Repeat the listing that follows exactly, please.
##########
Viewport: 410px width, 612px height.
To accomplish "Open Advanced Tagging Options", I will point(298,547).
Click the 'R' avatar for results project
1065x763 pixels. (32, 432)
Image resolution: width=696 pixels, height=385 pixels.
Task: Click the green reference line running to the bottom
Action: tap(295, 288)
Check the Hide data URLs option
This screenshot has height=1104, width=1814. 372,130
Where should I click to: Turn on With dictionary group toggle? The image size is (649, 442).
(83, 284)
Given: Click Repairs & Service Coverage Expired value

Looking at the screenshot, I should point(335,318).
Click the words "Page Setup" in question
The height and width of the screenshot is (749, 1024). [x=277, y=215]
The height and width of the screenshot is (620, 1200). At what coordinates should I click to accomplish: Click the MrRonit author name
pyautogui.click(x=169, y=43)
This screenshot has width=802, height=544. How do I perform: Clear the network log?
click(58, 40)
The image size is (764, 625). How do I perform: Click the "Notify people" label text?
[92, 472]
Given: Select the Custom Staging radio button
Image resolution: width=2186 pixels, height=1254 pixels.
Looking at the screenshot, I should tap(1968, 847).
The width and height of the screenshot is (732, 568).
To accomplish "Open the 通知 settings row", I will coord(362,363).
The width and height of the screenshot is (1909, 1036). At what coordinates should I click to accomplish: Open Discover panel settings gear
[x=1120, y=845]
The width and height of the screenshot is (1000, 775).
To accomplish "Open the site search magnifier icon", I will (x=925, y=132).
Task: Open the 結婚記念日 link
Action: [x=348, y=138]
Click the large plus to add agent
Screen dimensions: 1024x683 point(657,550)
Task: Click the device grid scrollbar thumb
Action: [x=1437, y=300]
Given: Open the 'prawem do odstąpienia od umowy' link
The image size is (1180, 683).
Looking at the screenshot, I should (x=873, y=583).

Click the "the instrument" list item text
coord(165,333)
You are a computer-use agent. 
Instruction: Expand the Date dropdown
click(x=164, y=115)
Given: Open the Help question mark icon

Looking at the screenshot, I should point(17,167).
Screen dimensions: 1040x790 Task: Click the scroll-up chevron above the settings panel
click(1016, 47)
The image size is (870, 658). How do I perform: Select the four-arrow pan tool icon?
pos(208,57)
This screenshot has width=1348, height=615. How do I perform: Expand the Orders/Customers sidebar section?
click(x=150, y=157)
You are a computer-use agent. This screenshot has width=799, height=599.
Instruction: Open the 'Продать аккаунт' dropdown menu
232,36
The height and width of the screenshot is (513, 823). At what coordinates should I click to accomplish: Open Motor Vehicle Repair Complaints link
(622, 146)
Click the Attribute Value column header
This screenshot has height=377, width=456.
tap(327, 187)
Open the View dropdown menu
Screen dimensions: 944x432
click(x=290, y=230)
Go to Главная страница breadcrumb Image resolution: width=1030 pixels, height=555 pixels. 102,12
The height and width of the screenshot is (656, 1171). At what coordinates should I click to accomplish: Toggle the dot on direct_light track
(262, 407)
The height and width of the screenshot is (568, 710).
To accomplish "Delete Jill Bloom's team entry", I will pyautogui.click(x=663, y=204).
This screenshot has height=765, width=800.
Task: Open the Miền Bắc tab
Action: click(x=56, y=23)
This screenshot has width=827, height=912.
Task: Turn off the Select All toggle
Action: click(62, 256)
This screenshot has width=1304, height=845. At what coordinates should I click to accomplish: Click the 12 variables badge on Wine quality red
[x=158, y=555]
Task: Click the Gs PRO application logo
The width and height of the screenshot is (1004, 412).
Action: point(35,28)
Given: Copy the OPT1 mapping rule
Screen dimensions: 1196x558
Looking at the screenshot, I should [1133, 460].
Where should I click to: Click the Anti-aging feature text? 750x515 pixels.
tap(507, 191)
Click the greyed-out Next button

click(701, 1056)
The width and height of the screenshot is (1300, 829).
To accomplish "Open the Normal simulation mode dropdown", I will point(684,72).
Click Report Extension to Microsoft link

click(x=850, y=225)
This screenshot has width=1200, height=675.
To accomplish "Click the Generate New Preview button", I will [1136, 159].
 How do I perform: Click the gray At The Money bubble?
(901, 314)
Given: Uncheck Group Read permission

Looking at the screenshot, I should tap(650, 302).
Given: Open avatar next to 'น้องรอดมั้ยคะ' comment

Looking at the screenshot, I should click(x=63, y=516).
##########
Finished task:
Viewport: 410px width, 612px height.
To accomplish "Open Advanced Tagging Options", I will point(298,547).
Click the 'R' avatar for results project
1065x763 pixels. (32, 432)
Image resolution: width=696 pixels, height=385 pixels.
Task: Click the green reference line running to the bottom
Action: tap(295, 288)
Check the Hide data URLs option
This screenshot has height=1104, width=1814. 372,130
Where should I click to: Turn on With dictionary group toggle? The image size is (649, 442).
(83, 284)
Given: Click Repairs & Service Coverage Expired value

Looking at the screenshot, I should point(335,318).
Click the words "Page Setup" in question
The height and width of the screenshot is (749, 1024). [x=277, y=215]
The height and width of the screenshot is (620, 1200). At what coordinates should I click to accomplish: Click the MrRonit author name
pyautogui.click(x=169, y=43)
This screenshot has width=802, height=544. How do I perform: Clear the network log?
click(58, 40)
The image size is (764, 625). How do I perform: Click the "Notify people" label text?
[92, 472]
Given: Select the Custom Staging radio button
Image resolution: width=2186 pixels, height=1254 pixels.
Looking at the screenshot, I should tap(1968, 847).
The width and height of the screenshot is (732, 568).
To accomplish "Open the 通知 settings row", I will coord(362,363).
The width and height of the screenshot is (1909, 1036). At what coordinates should I click to accomplish: Open Discover panel settings gear
[x=1120, y=845]
The width and height of the screenshot is (1000, 775).
To accomplish "Open the site search magnifier icon", I will (x=925, y=132).
Task: Open the 結婚記念日 link
Action: [x=348, y=138]
Click the large plus to add agent
Screen dimensions: 1024x683 point(657,550)
Task: Click the device grid scrollbar thumb
Action: [x=1437, y=300]
Given: Open the 'prawem do odstąpienia od umowy' link
The image size is (1180, 683).
Looking at the screenshot, I should (x=873, y=583).

Click the "the instrument" list item text
coord(165,333)
You are a computer-use agent. 
Instruction: Expand the Date dropdown
click(x=164, y=115)
Given: Open the Help question mark icon

Looking at the screenshot, I should point(17,167).
Screen dimensions: 1040x790 Task: Click the scroll-up chevron above the settings panel
click(1016, 47)
The image size is (870, 658). How do I perform: Select the four-arrow pan tool icon?
pos(208,57)
This screenshot has width=1348, height=615. How do I perform: Expand the Orders/Customers sidebar section?
click(x=150, y=157)
You are a computer-use agent. This screenshot has width=799, height=599.
Instruction: Open the 'Продать аккаунт' dropdown menu
232,36
The height and width of the screenshot is (513, 823). At what coordinates should I click to accomplish: Open Motor Vehicle Repair Complaints link
(622, 146)
Click the Attribute Value column header
This screenshot has height=377, width=456.
tap(327, 187)
Open the View dropdown menu
Screen dimensions: 944x432
click(x=290, y=230)
Go to Главная страница breadcrumb Image resolution: width=1030 pixels, height=555 pixels. 102,12
The height and width of the screenshot is (656, 1171). At what coordinates should I click to accomplish: Toggle the dot on direct_light track
(262, 407)
The height and width of the screenshot is (568, 710).
To accomplish "Delete Jill Bloom's team entry", I will pyautogui.click(x=663, y=204).
This screenshot has height=765, width=800.
Task: Open the Miền Bắc tab
Action: click(x=56, y=23)
This screenshot has width=827, height=912.
Task: Turn off the Select All toggle
Action: click(62, 256)
This screenshot has width=1304, height=845. At what coordinates should I click to accomplish: Click the 12 variables badge on Wine quality red
[x=158, y=555]
Task: Click the Gs PRO application logo
The width and height of the screenshot is (1004, 412).
Action: point(35,28)
Given: Copy the OPT1 mapping rule
Screen dimensions: 1196x558
Looking at the screenshot, I should [1133, 460].
Where should I click to: Click the Anti-aging feature text? 750x515 pixels.
tap(507, 191)
Click the greyed-out Next button

click(701, 1056)
The width and height of the screenshot is (1300, 829).
To accomplish "Open the Normal simulation mode dropdown", I will point(684,72).
Click Report Extension to Microsoft link

click(x=850, y=225)
This screenshot has width=1200, height=675.
To accomplish "Click the Generate New Preview button", I will [1136, 159].
 How do I perform: Click the gray At The Money bubble?
(901, 314)
Given: Uncheck Group Read permission

Looking at the screenshot, I should tap(650, 302).
Given: Open avatar next to 'น้องรอดมั้ยคะ' comment

Looking at the screenshot, I should click(x=63, y=516).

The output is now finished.